- _The task_
Only the lines from the one that contains "Given: Click the Piattaforma column header" through the end of the entries, both included, should be transcribed, exactly and without pictures.
Start of The records
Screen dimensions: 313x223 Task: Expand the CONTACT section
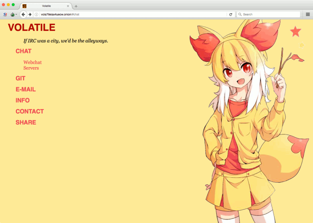tap(30, 111)
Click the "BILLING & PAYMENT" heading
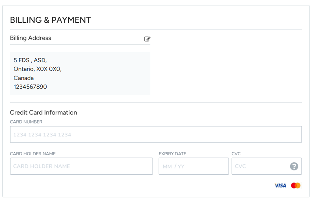This screenshot has height=206, width=319. click(50, 20)
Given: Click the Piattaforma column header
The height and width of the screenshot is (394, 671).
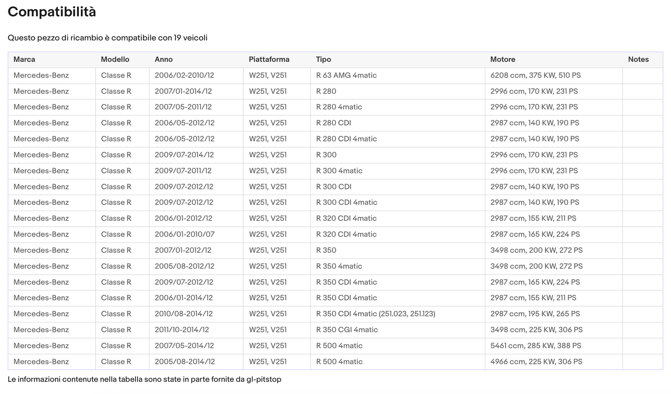Looking at the screenshot, I should (x=269, y=59).
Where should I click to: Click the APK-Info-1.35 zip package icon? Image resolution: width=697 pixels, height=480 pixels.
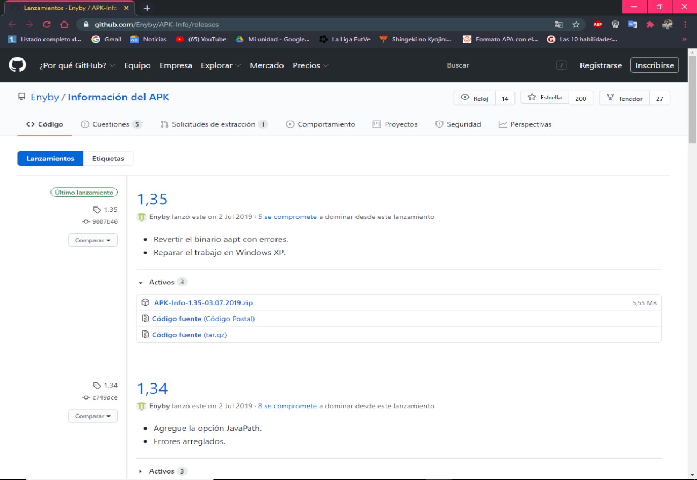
End of The records
- _Output for this exercise_
Given: Click the Piattaforma column header
The height and width of the screenshot is (394, 671).
Looking at the screenshot, I should (x=269, y=59).
Where should I click to: Click the APK-Info-1.35 zip package icon? Image resolution: width=697 pixels, height=480 pixels.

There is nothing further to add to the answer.